This code provides an Automated Machine Learning (AutoML) implementation for static and dynamic data analytics problems. It provides a case study of IoT anomaly detection using many ML algorithms and optimization/AutoML methods (for automating and optimizing ML algorithms). It involves the automation of all important procedures in the machine learning/data analytics pipeline, including automated data pre-processing, automated feature engineering, automated model selection, Hyper-Parameter Optimization (HPO), and automated model updating (model drift adaptation). It can also be used as a tutorial to help machine learning researchers to automatically obtain optimized machine learning models with the optimal learning performance on any specific task.

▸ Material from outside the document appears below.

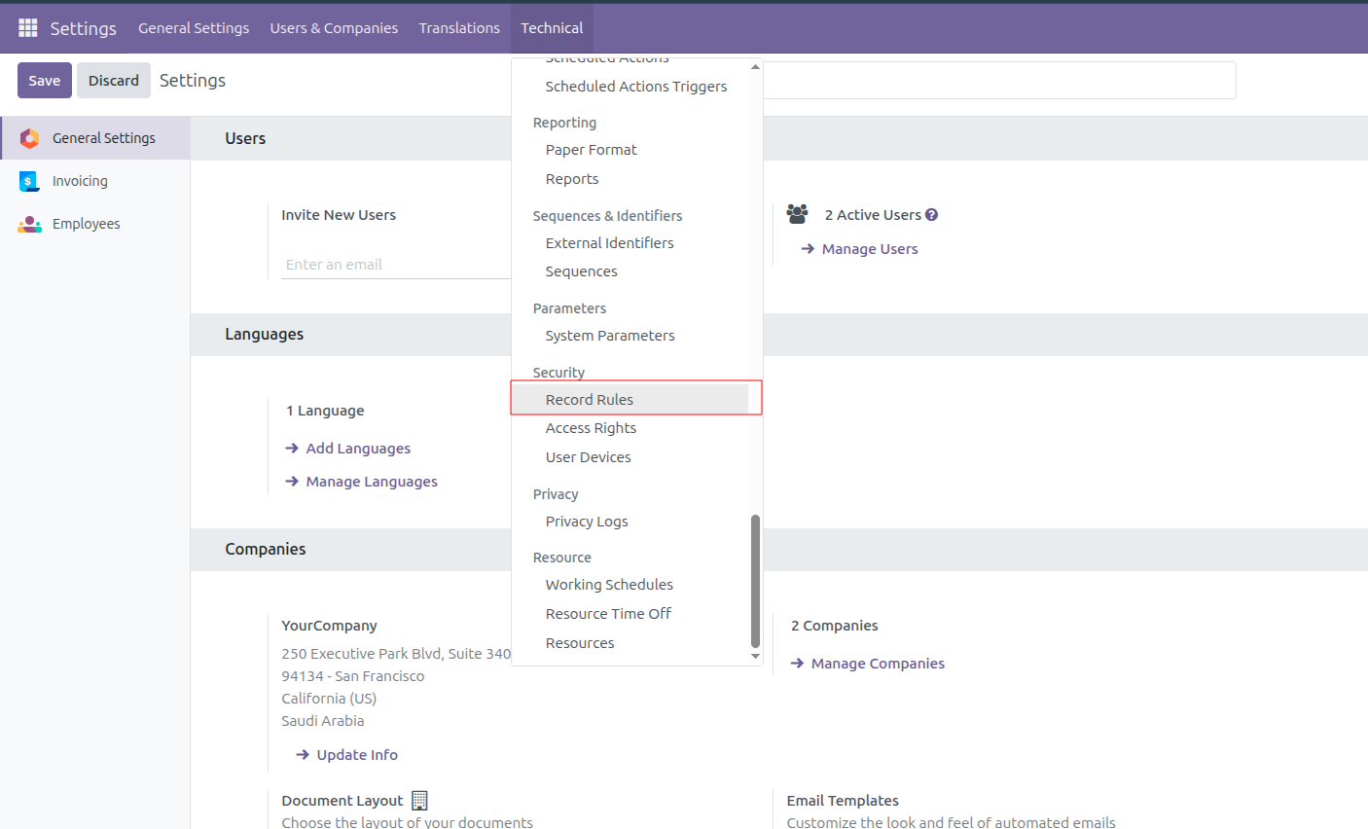Open the Technical top menu

tap(552, 28)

- Batch/Static Learning: Batch learning is the traditional machine learning and data analytics process. Batch learning methods analyze static IoT data in batches and often need access to the entire dataset prior to model training.
- Online/Continual learning: Online learning or continual learning techniques are able to train models using continuously incoming online data streams in dynamic IoT environments and address concept drift issues (data distribution changes).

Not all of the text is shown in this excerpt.